This is a short blog post based on the notes I made during this session at the World of Learning Conference in October 2018. It may not be complete or totally accurate – it’s just what I took away.
This session was of particular interest. Not only do I know the speaker, Mike Shaw, a little, but curation is an increasingly important part of my role, so I wanted to see if there were any tips I could pick up to do it better!
Firstly, Mike explained what Curation is: Its about providing resources, not courses and helping people to create their own learning journeys, utilising a wide range of sources. He said that the role of L&D is to provide recommendations, but also encourage people to find their own… this exploration helps to aid the transfer of learning as they’ve invested time in finding and selecting it. Content that is provided on a plate may not always deliver the same levels of engagement.
In terms of HOW to curate, he suggested we follow the 3 S’s: Seek, Sense, Share.

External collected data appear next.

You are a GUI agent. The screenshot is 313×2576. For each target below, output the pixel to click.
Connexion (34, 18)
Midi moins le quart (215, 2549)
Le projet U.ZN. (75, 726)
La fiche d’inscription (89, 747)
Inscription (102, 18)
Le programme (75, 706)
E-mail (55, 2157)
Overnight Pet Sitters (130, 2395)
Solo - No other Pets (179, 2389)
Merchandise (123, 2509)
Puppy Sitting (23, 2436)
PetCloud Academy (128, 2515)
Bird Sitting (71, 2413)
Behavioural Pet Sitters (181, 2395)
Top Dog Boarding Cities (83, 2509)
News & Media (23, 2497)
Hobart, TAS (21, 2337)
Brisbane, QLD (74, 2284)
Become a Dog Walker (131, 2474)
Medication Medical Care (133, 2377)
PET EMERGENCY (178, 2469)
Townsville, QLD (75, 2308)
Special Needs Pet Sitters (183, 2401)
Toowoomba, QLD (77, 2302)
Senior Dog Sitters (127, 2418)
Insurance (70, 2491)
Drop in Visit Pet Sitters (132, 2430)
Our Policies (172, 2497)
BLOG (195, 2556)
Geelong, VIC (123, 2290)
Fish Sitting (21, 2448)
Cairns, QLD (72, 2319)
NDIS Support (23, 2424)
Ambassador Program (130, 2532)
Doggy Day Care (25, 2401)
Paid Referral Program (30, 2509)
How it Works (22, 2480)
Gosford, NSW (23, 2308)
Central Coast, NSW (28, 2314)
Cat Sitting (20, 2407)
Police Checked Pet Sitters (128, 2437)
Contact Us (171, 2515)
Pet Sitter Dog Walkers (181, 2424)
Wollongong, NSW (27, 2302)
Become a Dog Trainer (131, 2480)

- Seek – Look for content in many places, not just the ‘approved’ ones. Actively seek out views that may be different from your own. Don’t limit yourself to articles and TedTalks – look at you tube, trawl through social medias and consider podcasts. Good content is all around us, we just need to find it!
- Sense – Once found, you have triage this information and sense check it – is it credible? relevant? up to date? biased? Appropriate? (I once found a great video that turned into as religious sermon at the end, and another that was looking perfect until the presenter started swearing). You do need to check everything out! You also need to think about how you will contextualise it – things will need a bit of an intro so people are able to select the most useful resources for them. From experience, this is the element that is most time consuming.
- Share – Finally, you need to share it and publicise it – no-one will use the resources you’ve found if they don’t know they are there! You can do this via an LMS, or via more informal channels such as Slack, Yammer of Facebook groups. With one of my clients, I created a pdf document that provides context, links to the resources and then (crucially) asks people to do something with the information they’ve been provided with: a reflection or self-check question, or a suggested action helps people to learn.
Mike stressed that curation can be used by EVERYONE in the organisation – it can support social and peer-peer learning, and encourage a learning culture within the organisation. In fact, the more we can encourage people to add useful resources themselves, the more it will be used, and the more responsibility people will take for their own learning.